* _PROMPT_:
In the lesson on measuring bacterial growth, how long must you wait after plating for the bacteria to grow into colonies?

* _PROVIDED TEXT_:

+ + + + + + +

Lesson Goals

  • To introduce the principles behind optical density measurements.
  • To relate optical density to cell density and colony forming units (CFUs).


 Key Terms

  • Optical Density
  • Absorbance
  • OD600




Hi everybody! Welcome back to Synthetic Biology One. Today I want to talk about how we measure bacterial growth. If there’s really ten billion bacteria in your test tube, how do you count them all?

Well, one way to do it is by plating. You take a bunch of bacteria. You dilute them repeatedly until you get to very very high dilution factors of like 10 million. And then you spread them out evenly on Petri dishes to produce colonies. Each single bacterium in the original culture forms one colony, so you can count the colonies to count the bacteria.

But plating is hard. You have to do all that diluting and diluting. You have to make all of those plates. And then you have to wait for like 12 hours or more for the bacteria to grow into colonies and everything is the worst. You don’t want to wait 12 hours. You need that growth measurement now! Well I can solve that problem with this one simple trick.

+ + + + + + +

* _SOURCE DATA_:
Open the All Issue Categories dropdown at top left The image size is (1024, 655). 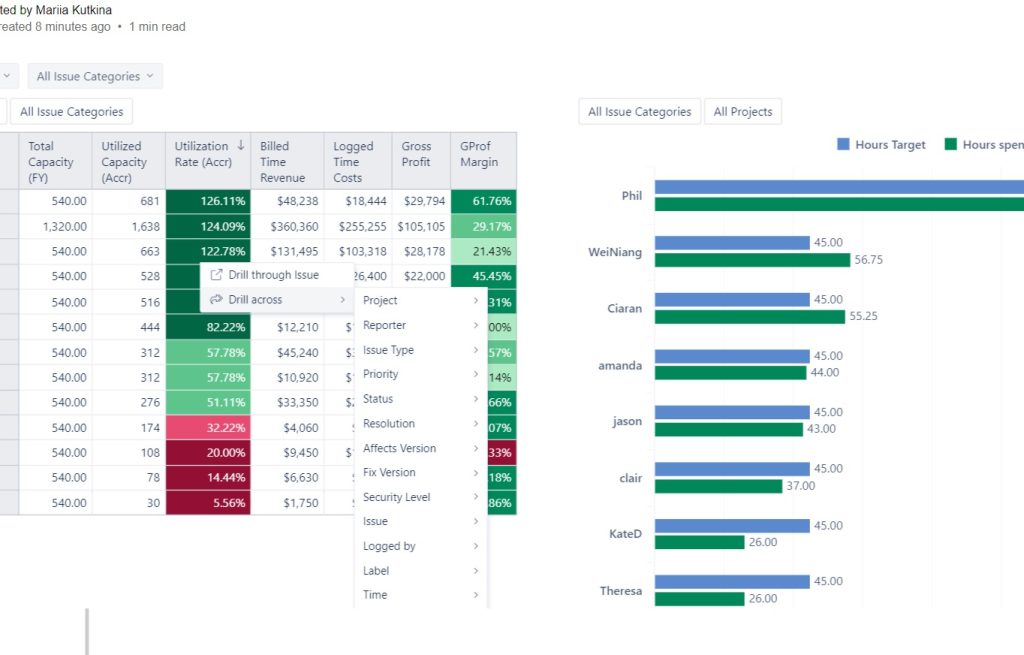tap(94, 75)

+ + + + + + +

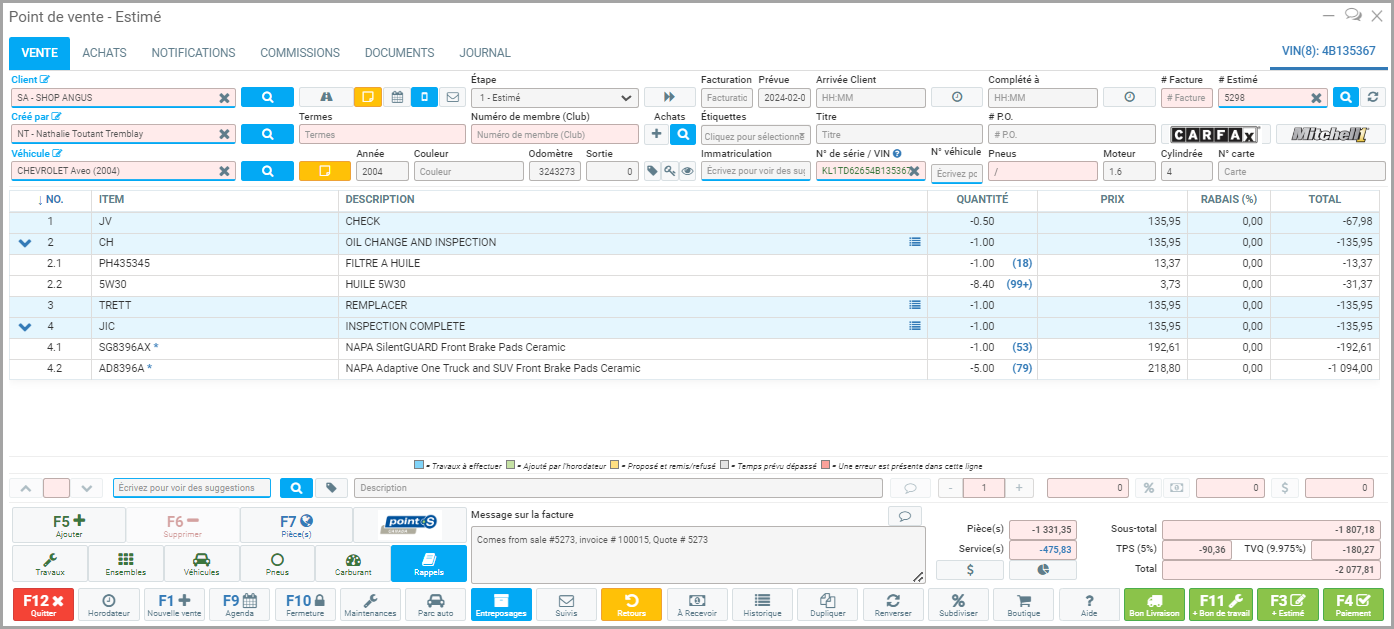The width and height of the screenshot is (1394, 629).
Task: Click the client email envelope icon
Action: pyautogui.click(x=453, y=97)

+ + + + + + +

* _EXERCISE SOLUTION_:
About 12 hours or more.